Tuesday, August 24, 2010
Computer Woes
Wednesday, August 11, 2010
Hey, Hey, Hey
I am in Week 4 of Weight Watchers. Actually, I'm not a paying customer; I'm just along for the ride with Laura (though she hardly needs it, and I desperately do). Last week wasn't a good week - Noah's godparents sent home pasta twice (pasta with spaghetti sauce - she puts Italian sausages in her spaghetti sauce, mind you - and another night shrimp fettuccine Alfredo). But in spite of it, I've still lost 13 pounds in the first three weeks. I hope to do better this week, but I find I'm running headlong into my appetite.
Appetite is a bad thought. I don't have to eat as I do because I'm hungry. The reasons I eat as I do have nothing to do with my physical need or even the comfort of a spoiled stomach. Gluttony is a spiritual problem: It's finding solace in a means for communion with God, rather than in communion with God. And even the skinnies among us share in it. You don't have to look like me to struggle with gluttony. Saint John Climacus says,
"In our self-criticism we must refer particularly to the stomach, and indeed I wonder if anyone breaks free of this mistress before he dies.
Gluttony is hypocrisy of the stomach. Filled, it moans about scarcity; stuffed, and crammed, it wails about its hunger. ... Gluttony has a deceptive appearance: it eats moderately but wants to gobble everything at the same time. A stuffed belly produces fornication, while a mortified stomach leads to purity. The man who pets a lion may tame it, but the man who coddles the body makes it ravenous.
- The Ladder of Divine Ascent, Step 14, On Gluttony (my emphases)
And Saint Isaac of Syria says, "It is just as shameful for lovers of the flesh and the belly to search out spiritual things as it is for a harlot to discourse on chastity." This is what I love about the Church Fathers. When you need a good punch in the gut, they're happy to oblige. And most of us need the breath knocked out of us, every now and then, for our salvation. The added blessing of the Church Fathers is that it feels less personal when the guy's been dead for a thousand years. But back to the quote. Here I am, I write on spiritual disciplines, on ascesis, and I am a catechist at my parish and then Saint Isaac of Syria comes along and says that I'm no better than a harlot giving discourses on chastity. So where does that leave me? It makes me feel like saying, I can't do this - I'm a hypocrite. But that's not the answer - I don't think.

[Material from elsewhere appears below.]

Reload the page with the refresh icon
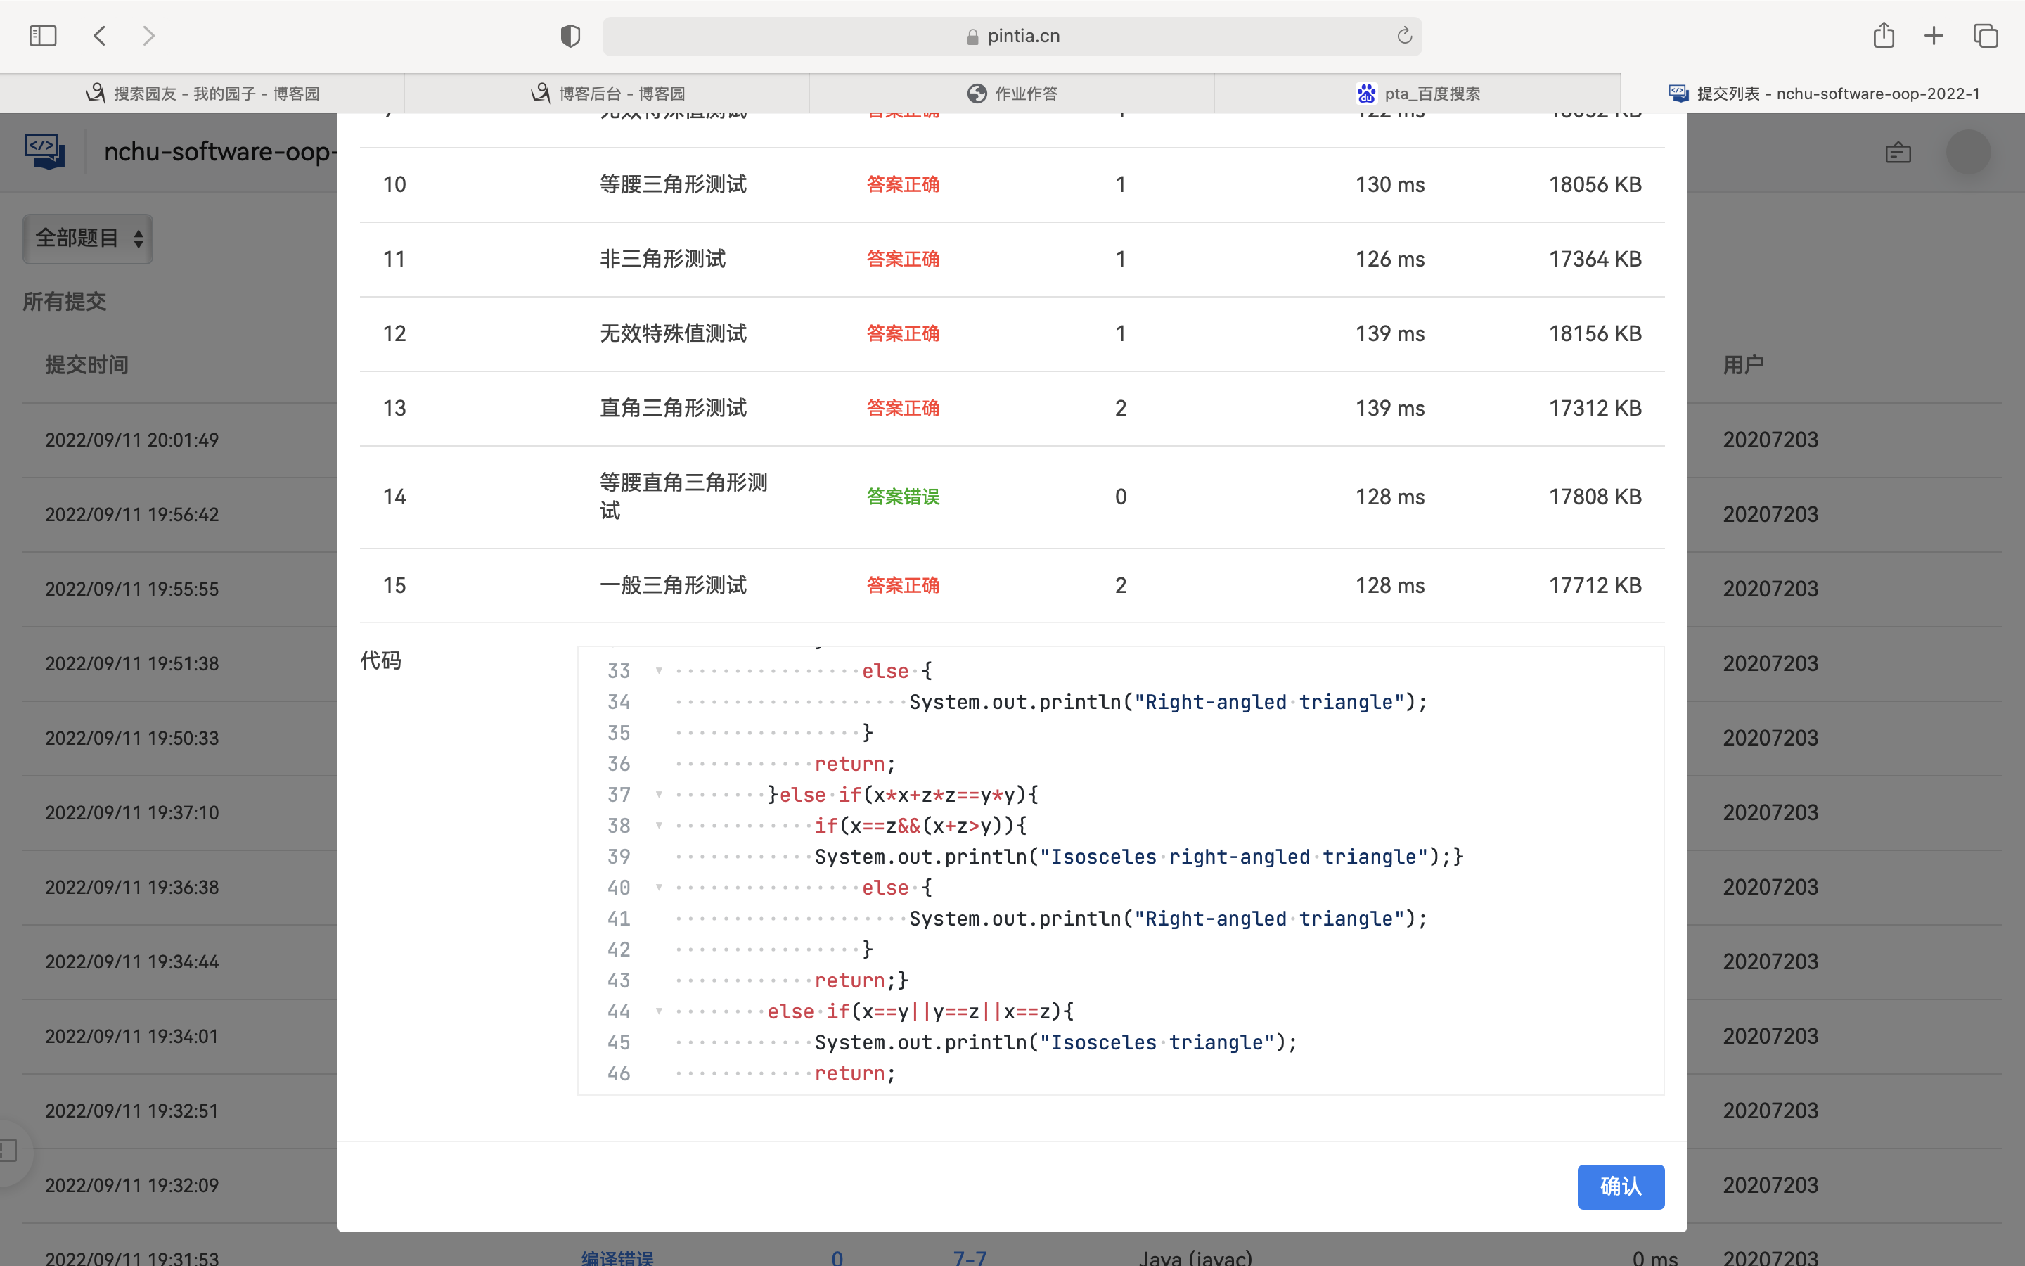 click(1404, 36)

The better answer, perhaps, is to recognize my hypocrisy, the reality of my situation - I am unqualified, but in my weakness, perhaps the Holy Spirit can reach someone.
Meanwhile I'm going forward with this business of taming my stomach and trying to squeeze more life out of my lifetime. I want to be an old man, surrounded by my grandchildren and great-grandchildren. I don't want to swing to the other extreme, into a cult of the body, but I do want to take my appetite by the horns and find peace through the struggle.
Pray for me.
Friday, August 06, 2010
Quiet and Humble
If you haven't heard, Anne Rice has left Christianity ... but not Christ, she says. I'm a little upset about her announcement. Not so much because of her decision, but because of the reasons she gives for her decision. She has been wounded by us. (Lord, have mercy.) But I am rooting for her, and for others like her. I am rooting for people like Christopher Hitchens who is suffering with esophageal cancer. I feel kinship with them; I have an affection for them. I see Christ in them.
Anne Rice's story is important not because she's a bestselling novelist. Her story is important because it's been told before, and it's been told by Christ. But we clap our hands over our ears and heap our disregard onto a wounded sister's shoulders. Anne Rice left the Church because you and I fail to love our neighbor. It's that simple. You and I make the faith about issues and politics and a world of things other than Christ. She left because you and I fail to be quiet and humble. When someone doesn't share our views - whether it's about sexuality, abortion, politics, or liturgy - we bristle and spit, "You aren't Catholic if you ..." or "You cannot follow Christ and ..." This is not love, but judgment. There is a place for those who are spiritual to come along and exhort, encourage, and correct. But it is not my place. It is not yours.
Nothing animates the pious like issues: not God, not Church, not loving the poor and marginalized - nothing. A fight invigorates us. But all our "righteousness" will never change the desires of someone who is homosexual. We cannot raise one hand to protect the unborn and choke our brown neighbor with the other. We will never convince anyone of the love of Christ with our anger and judgment. We are called to be martyrs for Christ. To die. And by our love to be the sacrament of God to our world.
If anyone will kill the Church, the pious will.
God is love. He is full of mercy. We must love others because God loves them. (If we are in communion with God, then we will love whom he loves.) We must be quiet and, like a child, humble. We must pray always. As for Anne Rice, let me close with a quote I recently read: "We believe ... that Christ is present in any seeker after truth. Simone Weil has said that though a person may run as fast as he can away from Christ, if it is toward what he considers true, he runs in fact straight into the arms of Christ" (from For the Life of the World, by Alexander Schmemann).